Shares of WiseTech Global (WTC.AX) shot up 11.1% to A$47.74, after the company announced plans to cut around 2,000 jobs over the next two years as it pushes deeper into artificial intelligence. “The era of manually writing code … is over,” CEO Zubin Appoo said, noting tasks that used to drag on for six or seven months can now wrap in a single day. Global X ETFs strategist Marc Jocum chalked up the stock’s recent softness to governance issues, not underlying business problems, following WiseTech’s reaffirmation of its guidance. 5

Fortescue (FMG.AX) delivered a first-half profit of $1.91 billion, up 23%, after hitting record iron ore shipments and locking in stronger prices. The miner is handing out an interim dividend of 62 Australian cents, amounting to a 65% payout. Fortescue is also looking to sharpen its shipment schedules with AI. “Our products are moving well,” Metals and Operations chief executive Dino Otranto told the results call. 6

It’s the composition that counts: the ASX 200’s top-heavy lean toward banks, miners, and a few large defensives gives it a buffer. Higher borrowing costs hit housing-linked and consumer discretionary stocks harder—those sectors just don’t absorb rate changes as smoothly.

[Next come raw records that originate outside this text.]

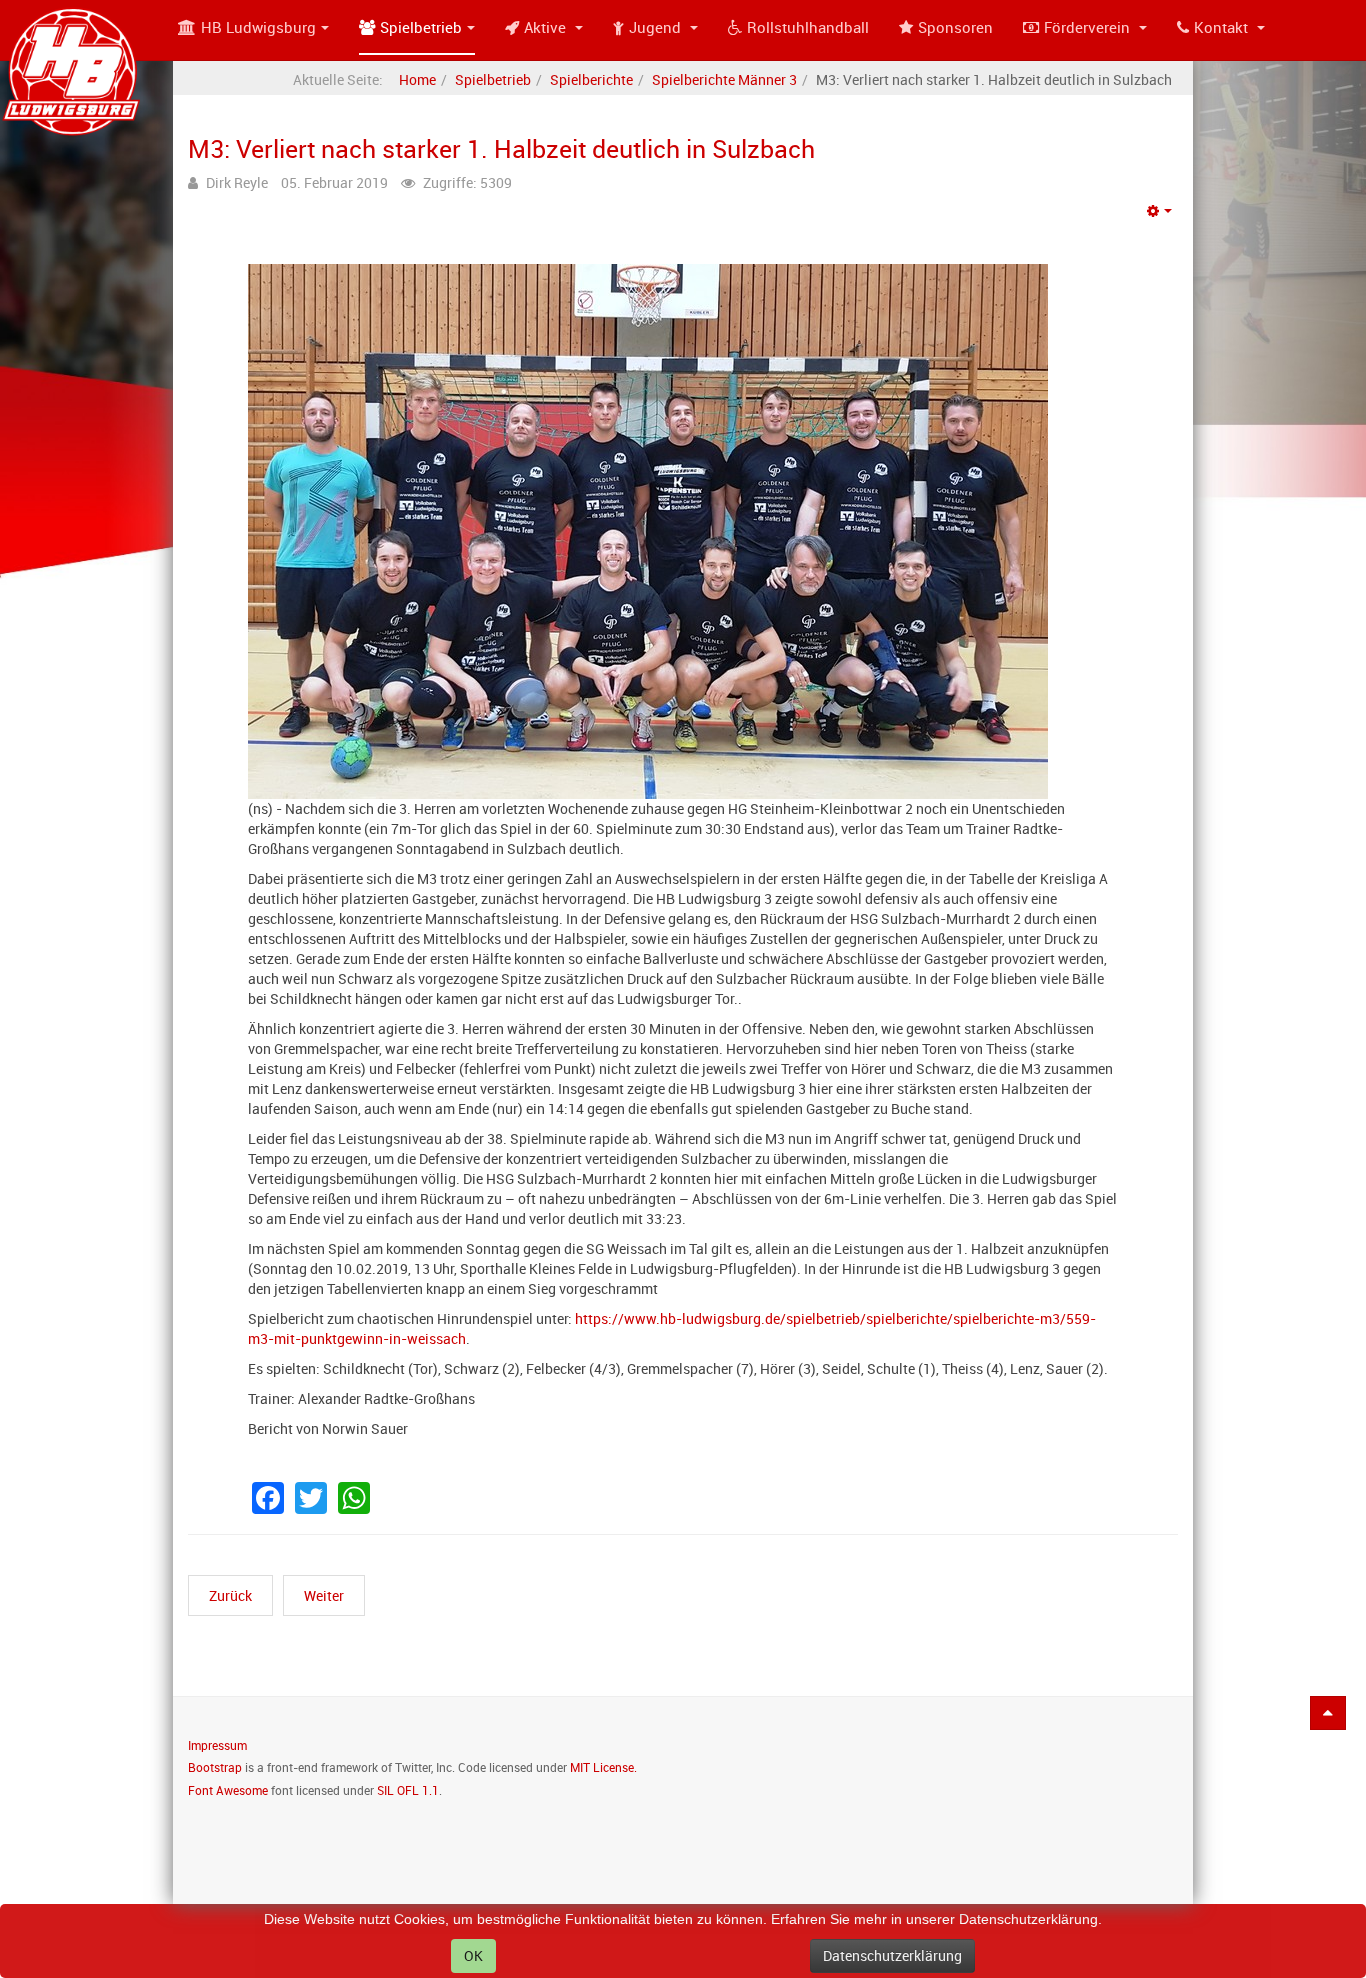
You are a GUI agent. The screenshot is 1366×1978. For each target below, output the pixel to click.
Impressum (217, 1745)
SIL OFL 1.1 (408, 1790)
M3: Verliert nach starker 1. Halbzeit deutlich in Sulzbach (501, 148)
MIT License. (603, 1767)
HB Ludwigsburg (258, 27)
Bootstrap (215, 1767)
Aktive (547, 27)
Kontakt (1223, 27)
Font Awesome (228, 1790)
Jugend (657, 27)
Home (417, 79)
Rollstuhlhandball (808, 27)
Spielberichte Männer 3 (724, 79)
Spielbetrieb (421, 27)
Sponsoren (955, 27)
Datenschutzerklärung (892, 1955)
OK (473, 1955)
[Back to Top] (1328, 1713)
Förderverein (1089, 27)
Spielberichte (591, 79)
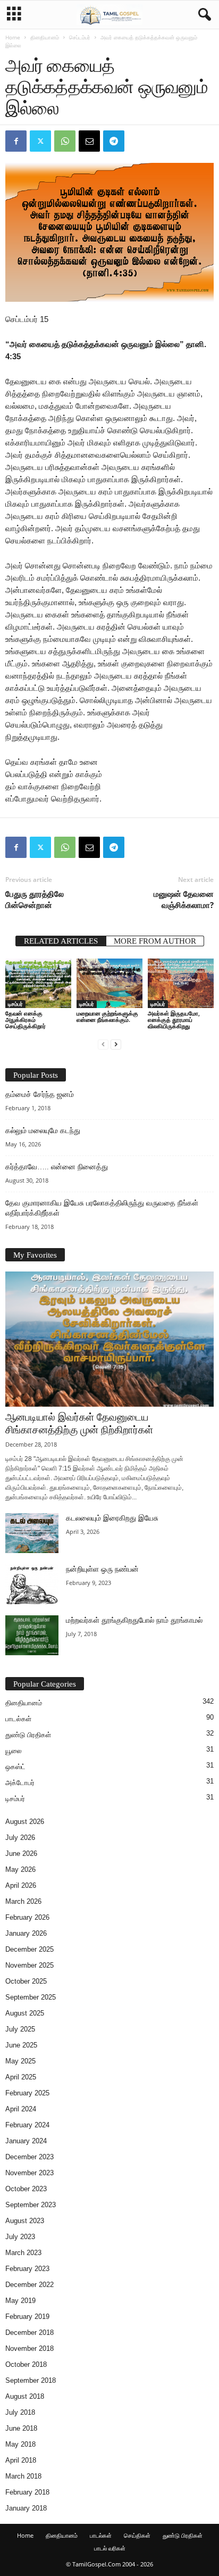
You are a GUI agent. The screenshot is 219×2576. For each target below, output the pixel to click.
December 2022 (29, 2285)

Global leads are edging up, putting markets in position ahead of the next session. Tech stocks have rallied into Nvidia’s earnings, and oil is lingering around a seven-month peak as Iran tensions simmer. That kind of setup can jolt Australia’s tech and energy shares, regardless of the local news flow. 7

The downside is straightforward. Should inflation refuse to budge—especially in areas like rents, energy costs, or paychecks—rate markets won’t let the RBA off the hook, pushing it closer to hiking again. That spells trouble for equity valuations. And for those consumer stocks relying on discounting, winning gets tougher under those pressures.

Right now, Sydney traders are tracking if earnings surprises can stay ahead of rate worries. The spotlight next lands on Coles, with its half-year results due Friday, Feb. 27—seen as a marker for grocery prices and clues on consumer demand.